Следующим утром я проснулся рано и сделал завтрак. Мы втроем сидели как
семья, в последний раз. Изабель ужасно страдала от похмелья, но она смягчилась.
Пожалуй, она, наконец, увидела, что все было кончено, что нет уже никаких нас, нет
возврата. Что сделано, то сделано.
Таким образом, мы натянули грустные улыбки и ели, и Хлоя Энн была так рада
видеть нас всех вместе. Наши улыбки стали печальнее.
Тогда Изабель отвезла меня домой.
Ты видишь, любовь – странная вещь. Она может полностью исчезнуть. Она
может покинуть тебя, уйти так далеко, что станет просто отметкой на горизонте, и
ты задумываешься, как же вы когда-то в самом начале чувствовали любовь. Но даже
когда она уходит, остаются обломки. Есть следы. Ты можешь уничтожить дом и
разрушить его до основания, но ты увидишь углубления в земле, так как почва
отличается там, где когда-то был дом.
Мы говорили с Изабель в течение длительного времени. Она все еще была сердита, обижена, и как я полагаю, будет такой еще долго. Я бы тоже был на ее месте.
Возможно, еще одна вещь делает все гораздо сложнее, то, что я знаю, как другие видят
меня, что то, что я сделал, считают предосудительным. Но она начала потихоньку
принимать новую реальность. И в нашем разговоре о прошлом и настоящем, о будущем, я видел останки того, что когда-то было, видел призрак нашего брака, то время, когда у
нас было немного надежды друг на друга.
Я не влюблен в Изабель. Я влюблен в тебя. Я даже не люблю Изабель. Я люблю
тебя. Но на тот момент я заботился о ней больше, чем когда-либо раньше. Я
беспокоился за нее. Я хотел сделать все правильно, хотя это казалось невозможным.
Может быть, это потому, что я знал, что это был действительно конец, и это было
тем моментом для нас обоих, чтобы двигаться дальше безвозвратно.
Я поцеловал ее на прощание не задумываясь. Это был как инстинкт.
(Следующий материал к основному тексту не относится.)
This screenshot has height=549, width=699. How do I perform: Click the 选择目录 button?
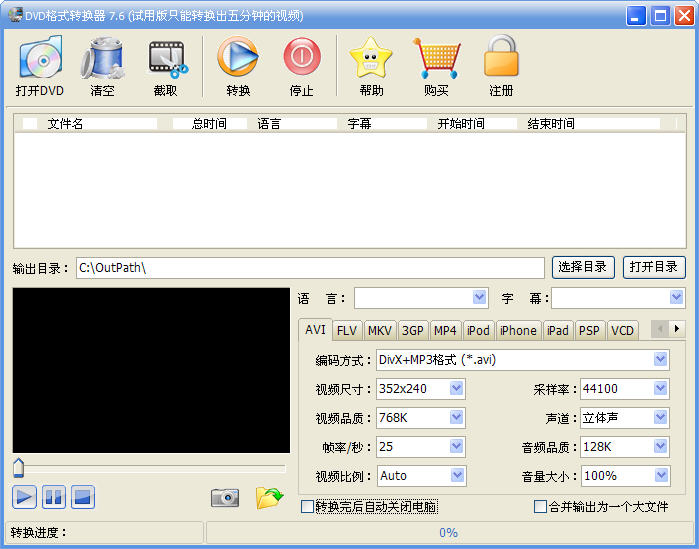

Я по
характеру нежный. Он не имел никакого смысла, за исключением погружения в старые
привычки и горько-сладкого привкуса, чтобы сказать до свидания. Ты видишь, что я
больше не люблю Изабель, но призрак брака остался. Я попрощался с тем призраком.
Конечно, я знаю, как это все выглядело для тебя, и поэтому не могу винить тебя
за побег, обвинить в уходе. Все стало сложно, я брал на себя очень много, надеясь, что и
ты могла бы взять на себя тоже. Я никогда не должен был ставить тебя в это
положение и втягивать целиком, когда все было настолько неустойчивым, но дураки те, кто влюбляются, и я был дураком. Я и до сих пор им являюсь. И о том, что огорчил тебя, причинил боль, моя дорогая Эстрелла, я глубоко сожалею.
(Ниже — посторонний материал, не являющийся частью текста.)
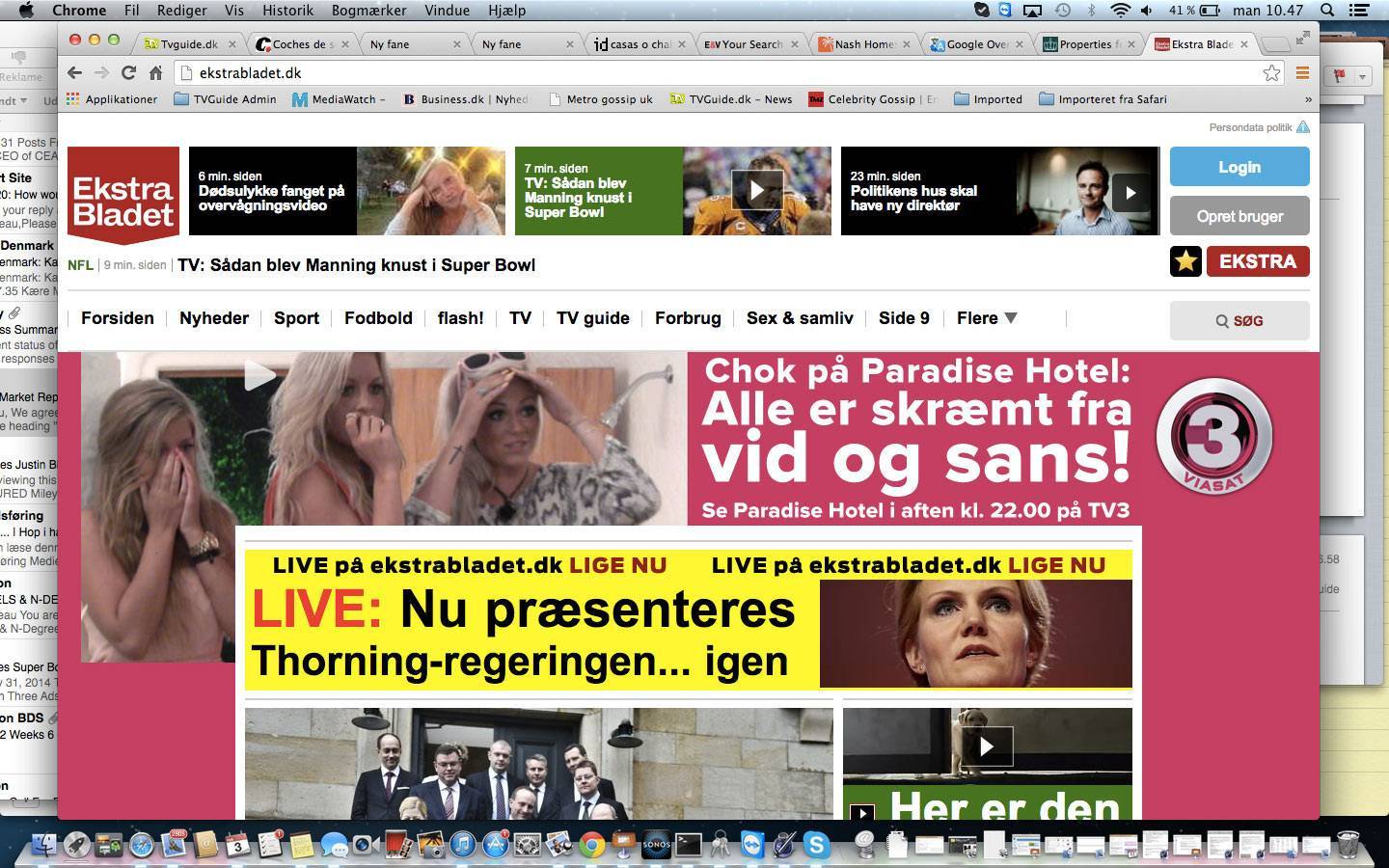Click the Ekstra Bladet logo
Screen dimensions: 1389x868
pos(123,193)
Все, что я могу сказать, если мне когда-нибудь снова представится шанс, я не
испорчу его. Я буду добр к тебе. Я буду лучше, чем просто хороший. И я буду бороться.
Даже если ты сбежишь, я верну тебя обратно. Я просто надеюсь, что у тебя есть
достаточно места в твоем сердце для усталого старого дурака, как я, который все еще
делает ошибки, когда должен знать, как лучше поступить.
Я люблю тебя.
Вернись ко мне, моя Эстрелла.
Матео.
Я смотрю на письмо в руках, как делаю каждый вечер, когда просыпаюсь и не могу
заснуть. Я могу видеть его только при свете, просачивающегося из-за занавески, но я знаю
каждое слово, каждую фразу наизусть. Это должно напоминать мне, за что я борюсь, напоминать, как тяжело было, когда Вера оставила меня почти год назад.
Я никогда не давал ей письмо. Я объяснил ей лично чувства, которые выразил в
нем. Я убирал в сторону все сомнения, которые у нее появлялись, а их иногда так много.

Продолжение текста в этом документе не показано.